One way of increasing our exposure is to use Codidact as a source when answering on other forums. As long as we are treating Codidact as any other source, there is absolutely nothing wrong with that. I did that with this answer on SO

Improve technical stuff

Sure, there are very few people who joins a forum because it has such amazing features. I'm not saying that this should be the primary selling point. But there are two types of improvements that I believe is quite important.

  1. Features that are common on other forums that new user will miss when they come here. Sure, we don't need to implement everything, but we should definitely make sure that nothing is missing.

  2. Existing features that just feel clunky and more of a prototype for a feature than a final implementation.

For example, the comment thread system feels very clunky. I love the idea, but it doesn't feel very well executed. It could be that I'm not used to it though.

We should have used the leverage of the Monica incident (too late now)

I think it was a mistake to spend so much time of deciding exactly how codidact should be before launching. Sure, there are benefits with that. I won't deny that.

But we did miss the possibility of using the dissatisfaction generated by the Monica incident to our advantage. This may not be very helpful now, but I think it's worth mentioning.

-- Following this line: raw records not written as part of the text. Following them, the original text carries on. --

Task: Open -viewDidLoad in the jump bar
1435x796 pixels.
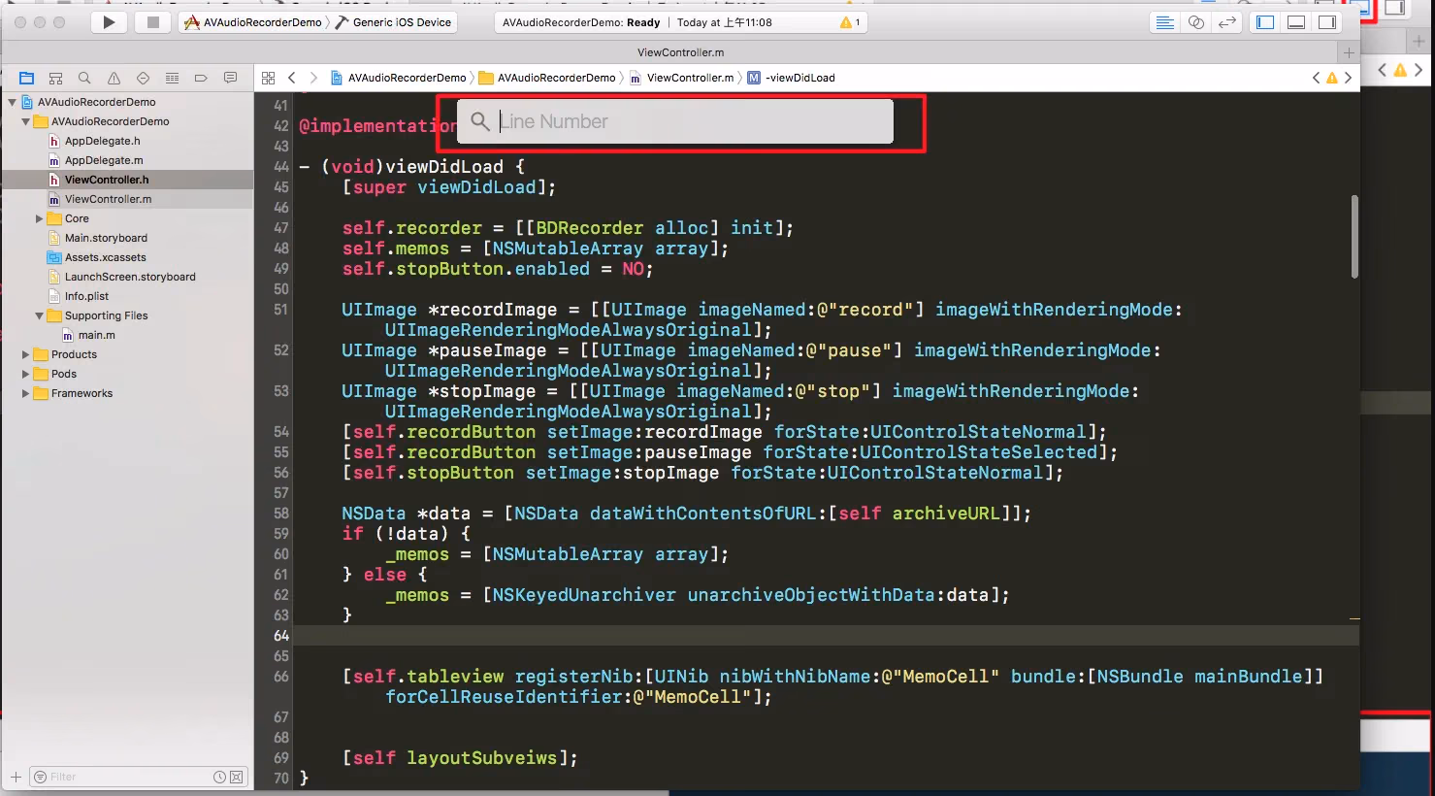Action: pyautogui.click(x=799, y=78)
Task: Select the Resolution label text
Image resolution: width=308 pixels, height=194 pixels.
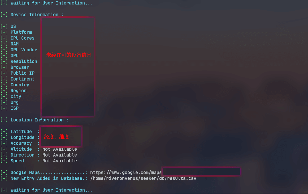Action: click(x=24, y=61)
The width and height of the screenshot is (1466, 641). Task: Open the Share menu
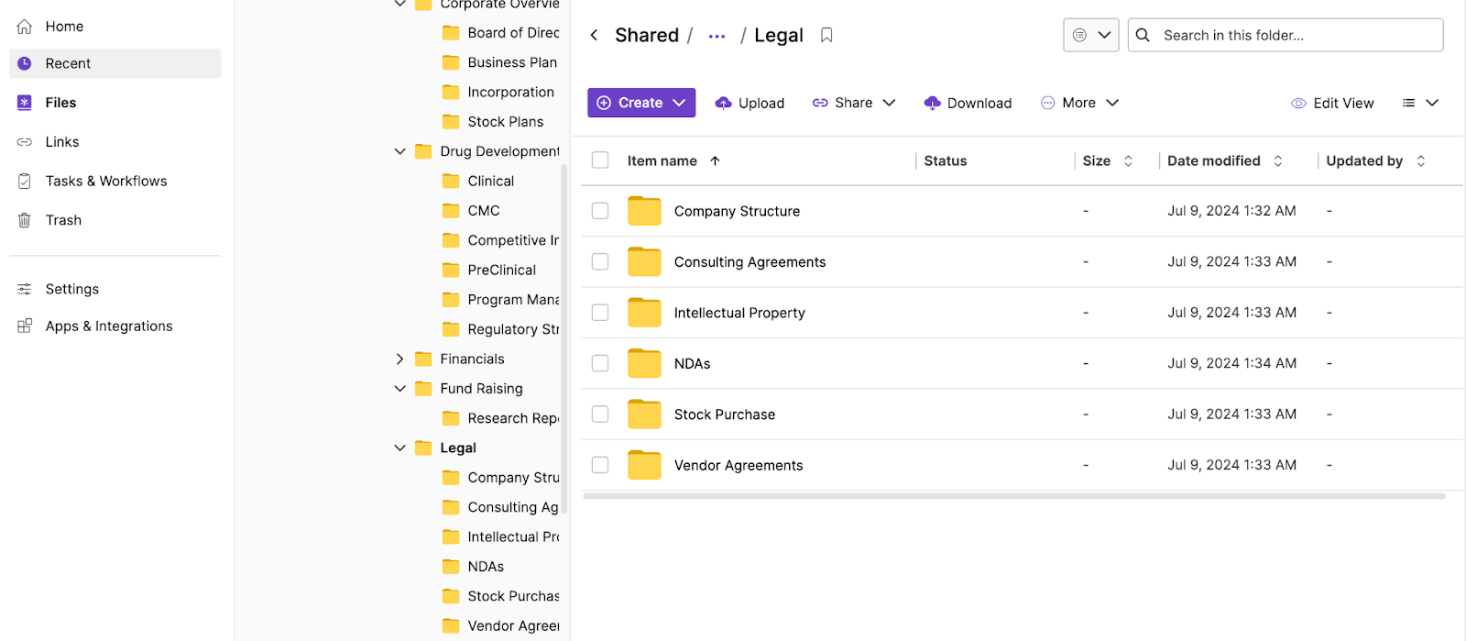(x=853, y=103)
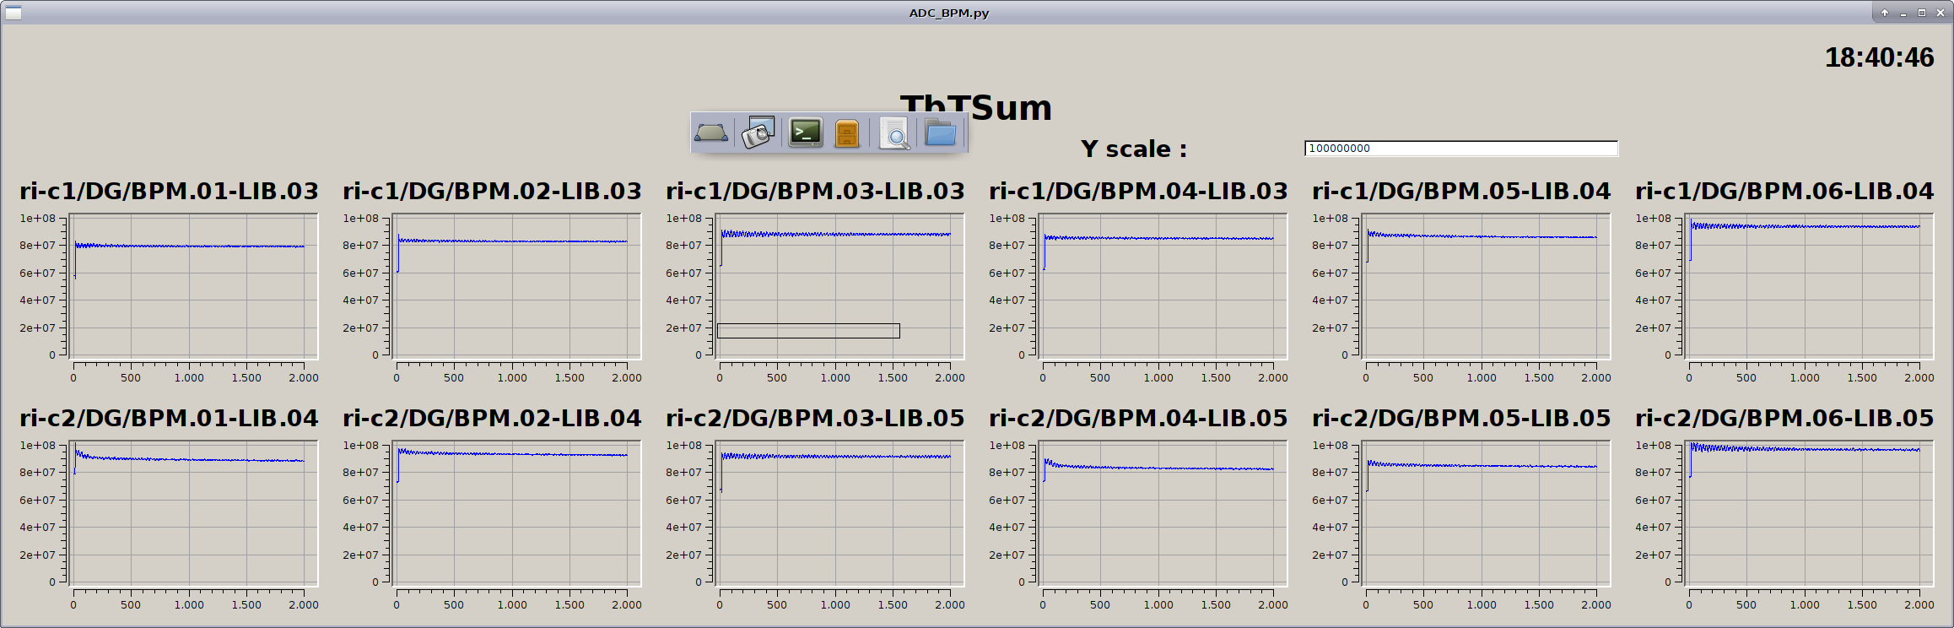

Focus on being a community

SO is not really a community. And I think that's a bit sad sometimes. I think that's one thing where we could get an edge. A suggestion is to make it a little bit of a mix between a Q/A forum and a social network. A few suggestions:

  • Personal blog with commenting features and have a separate category for that besides Q&A, Code reviews and Meta.
  • Discussion forums. Let's face it. This Q&A form is not especially good for discussions. There was a forum before Codidact launched for discussing how everything should be here. Maybe that could be brought back in some way?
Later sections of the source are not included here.